Jiji Press English News Service | 2006-12-07

Japan, China, S. Korea to Negotiate Investment Pact From 2007

Tokyo, Dec. 7 (Jiji Press) — Japan, China and South Korea have decided to start negotiations in 2007 with the aim of concluding a tripartite investment treaty, it was learned Thursday.

Leaders of the three countries are set to hold a meeting on the sidelines of the East Asian summit to be held in the Philippines next week and formally reach an agreement on launching the negotiations, informed sources said.

The focus will be on how much improvement in China’s investment environment Japan and South Korea can expect. China has been criticized for imposing a series of regulations on foreign firms and having investment procedures that lack transparency.

Japan has already concluded a bilateral investment protection agreement with China and an investment pact with South Korea.

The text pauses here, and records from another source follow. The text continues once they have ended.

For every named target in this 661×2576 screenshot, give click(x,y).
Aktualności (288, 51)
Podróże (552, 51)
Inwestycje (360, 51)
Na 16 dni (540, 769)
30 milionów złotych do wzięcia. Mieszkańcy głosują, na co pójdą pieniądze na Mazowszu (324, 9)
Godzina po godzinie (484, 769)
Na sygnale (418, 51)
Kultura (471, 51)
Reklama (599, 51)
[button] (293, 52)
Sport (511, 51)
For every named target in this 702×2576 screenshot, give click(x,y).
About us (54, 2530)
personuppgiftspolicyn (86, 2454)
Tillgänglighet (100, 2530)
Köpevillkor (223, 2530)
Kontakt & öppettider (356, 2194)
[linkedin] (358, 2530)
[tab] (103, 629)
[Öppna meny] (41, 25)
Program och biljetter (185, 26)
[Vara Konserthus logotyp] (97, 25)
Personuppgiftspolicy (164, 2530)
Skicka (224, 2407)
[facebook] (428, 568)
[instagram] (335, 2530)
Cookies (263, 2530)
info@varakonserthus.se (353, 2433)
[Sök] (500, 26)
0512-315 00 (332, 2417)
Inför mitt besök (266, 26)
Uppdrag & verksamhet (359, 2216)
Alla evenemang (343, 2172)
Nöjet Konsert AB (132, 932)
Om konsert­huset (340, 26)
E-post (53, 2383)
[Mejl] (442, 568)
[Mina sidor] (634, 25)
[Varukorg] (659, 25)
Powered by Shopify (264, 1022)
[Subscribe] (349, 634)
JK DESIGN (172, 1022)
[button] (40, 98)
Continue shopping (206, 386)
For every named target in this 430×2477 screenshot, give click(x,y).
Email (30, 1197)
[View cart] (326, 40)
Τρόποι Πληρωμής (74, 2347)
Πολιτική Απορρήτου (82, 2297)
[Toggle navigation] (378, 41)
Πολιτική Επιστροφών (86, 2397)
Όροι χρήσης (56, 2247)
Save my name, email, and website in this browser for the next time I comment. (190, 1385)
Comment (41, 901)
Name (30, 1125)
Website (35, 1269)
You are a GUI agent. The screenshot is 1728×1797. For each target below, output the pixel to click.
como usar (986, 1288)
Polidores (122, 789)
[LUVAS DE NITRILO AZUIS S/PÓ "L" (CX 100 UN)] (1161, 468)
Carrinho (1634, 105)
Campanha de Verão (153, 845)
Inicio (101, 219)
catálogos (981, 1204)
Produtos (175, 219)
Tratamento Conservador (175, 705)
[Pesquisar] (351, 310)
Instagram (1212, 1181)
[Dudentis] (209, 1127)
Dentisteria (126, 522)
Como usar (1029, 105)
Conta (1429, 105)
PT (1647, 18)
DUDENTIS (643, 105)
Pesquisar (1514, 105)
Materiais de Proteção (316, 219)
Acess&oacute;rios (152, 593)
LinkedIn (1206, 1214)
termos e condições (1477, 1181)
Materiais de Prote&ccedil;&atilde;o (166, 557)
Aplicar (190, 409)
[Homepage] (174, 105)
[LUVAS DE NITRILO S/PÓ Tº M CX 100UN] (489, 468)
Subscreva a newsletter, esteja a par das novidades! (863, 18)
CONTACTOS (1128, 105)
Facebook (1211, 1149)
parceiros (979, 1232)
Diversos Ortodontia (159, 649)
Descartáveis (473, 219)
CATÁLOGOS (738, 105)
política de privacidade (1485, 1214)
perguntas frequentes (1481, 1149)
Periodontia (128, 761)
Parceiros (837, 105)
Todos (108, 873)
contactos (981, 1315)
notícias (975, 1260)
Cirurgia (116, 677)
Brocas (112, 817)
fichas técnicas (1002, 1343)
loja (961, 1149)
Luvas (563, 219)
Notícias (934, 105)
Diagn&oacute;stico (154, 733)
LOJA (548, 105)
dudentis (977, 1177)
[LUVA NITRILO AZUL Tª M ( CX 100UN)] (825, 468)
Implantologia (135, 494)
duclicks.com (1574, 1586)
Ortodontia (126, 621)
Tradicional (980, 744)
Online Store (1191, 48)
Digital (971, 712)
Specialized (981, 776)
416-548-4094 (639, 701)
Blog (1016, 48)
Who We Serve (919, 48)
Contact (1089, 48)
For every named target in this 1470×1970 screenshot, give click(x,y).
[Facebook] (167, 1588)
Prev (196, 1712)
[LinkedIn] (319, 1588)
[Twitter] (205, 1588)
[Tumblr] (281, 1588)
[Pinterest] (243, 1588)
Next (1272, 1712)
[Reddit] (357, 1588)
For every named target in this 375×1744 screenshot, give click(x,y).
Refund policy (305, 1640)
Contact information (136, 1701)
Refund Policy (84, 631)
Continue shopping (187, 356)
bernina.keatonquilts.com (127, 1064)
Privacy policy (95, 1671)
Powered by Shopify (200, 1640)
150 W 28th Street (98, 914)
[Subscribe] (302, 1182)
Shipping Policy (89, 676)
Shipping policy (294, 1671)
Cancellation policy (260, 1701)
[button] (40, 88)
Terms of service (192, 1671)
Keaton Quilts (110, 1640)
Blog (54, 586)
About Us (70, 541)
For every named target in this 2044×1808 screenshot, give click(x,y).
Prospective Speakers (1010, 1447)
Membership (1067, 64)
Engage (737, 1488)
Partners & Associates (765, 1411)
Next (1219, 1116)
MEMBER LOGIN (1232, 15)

The pact with South Korea, which took effect in 2003, stipulates that the two countries treat each other’s private sector in the same way they do their own.

In comparison, the agreement with China that came into force in 1989 mostly sets basic rules such as barring discrimination against foreign firms and forcible expropriation of investment assets. Globalization of corporate activities in recent years has all but rendered the pact obsolete.

Among China’s regulations on foreign firms is a rule that allows a foreign automaker to a build plant in China only if it has set up a joint venture with a local firm and the foreign automaker’s stake is 50 pct or less.

Japanese businesses often complain about China’s lack of written policy on regulations and how conditions for regulatory approval can suddenly change.

In the negotiations, the Japanese government is set to ask China to make its regulations transparent and boost the protection of intellectual property.